Your reply should hold only the lines from the one containing "Given: Open the notifications bell" to the final line of the listing below, restated word for word.

╭──

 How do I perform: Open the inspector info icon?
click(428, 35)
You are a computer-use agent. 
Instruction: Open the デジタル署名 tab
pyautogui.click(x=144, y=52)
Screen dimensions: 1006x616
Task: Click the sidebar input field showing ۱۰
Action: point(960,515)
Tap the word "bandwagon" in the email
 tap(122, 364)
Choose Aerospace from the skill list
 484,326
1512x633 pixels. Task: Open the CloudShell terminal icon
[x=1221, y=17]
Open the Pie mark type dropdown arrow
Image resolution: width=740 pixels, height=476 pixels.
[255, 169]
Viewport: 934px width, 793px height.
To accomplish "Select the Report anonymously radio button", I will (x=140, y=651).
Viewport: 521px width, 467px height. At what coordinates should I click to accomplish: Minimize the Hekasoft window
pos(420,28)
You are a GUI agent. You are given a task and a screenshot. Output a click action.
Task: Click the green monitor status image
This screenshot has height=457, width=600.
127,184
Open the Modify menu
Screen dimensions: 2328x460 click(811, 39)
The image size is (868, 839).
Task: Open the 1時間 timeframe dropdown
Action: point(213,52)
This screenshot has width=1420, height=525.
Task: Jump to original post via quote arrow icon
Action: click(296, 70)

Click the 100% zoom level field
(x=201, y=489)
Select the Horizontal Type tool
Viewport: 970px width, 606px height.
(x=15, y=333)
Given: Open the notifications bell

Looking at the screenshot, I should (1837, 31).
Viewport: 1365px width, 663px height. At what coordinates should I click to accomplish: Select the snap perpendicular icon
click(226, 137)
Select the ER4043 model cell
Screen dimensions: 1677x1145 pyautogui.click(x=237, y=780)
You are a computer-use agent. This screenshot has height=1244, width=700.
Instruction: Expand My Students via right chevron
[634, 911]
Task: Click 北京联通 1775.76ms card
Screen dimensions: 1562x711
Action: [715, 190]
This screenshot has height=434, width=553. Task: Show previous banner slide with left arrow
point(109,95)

╰──

** Solution to the exercise **
Given: Open the notifications bell

Looking at the screenshot, I should (1837, 31).
Viewport: 1365px width, 663px height. At what coordinates should I click to accomplish: Select the snap perpendicular icon
click(226, 137)
Select the ER4043 model cell
Screen dimensions: 1677x1145 pyautogui.click(x=237, y=780)
You are a computer-use agent. This screenshot has height=1244, width=700.
Instruction: Expand My Students via right chevron
[634, 911]
Task: Click 北京联通 1775.76ms card
Screen dimensions: 1562x711
Action: [715, 190]
This screenshot has height=434, width=553. Task: Show previous banner slide with left arrow
point(109,95)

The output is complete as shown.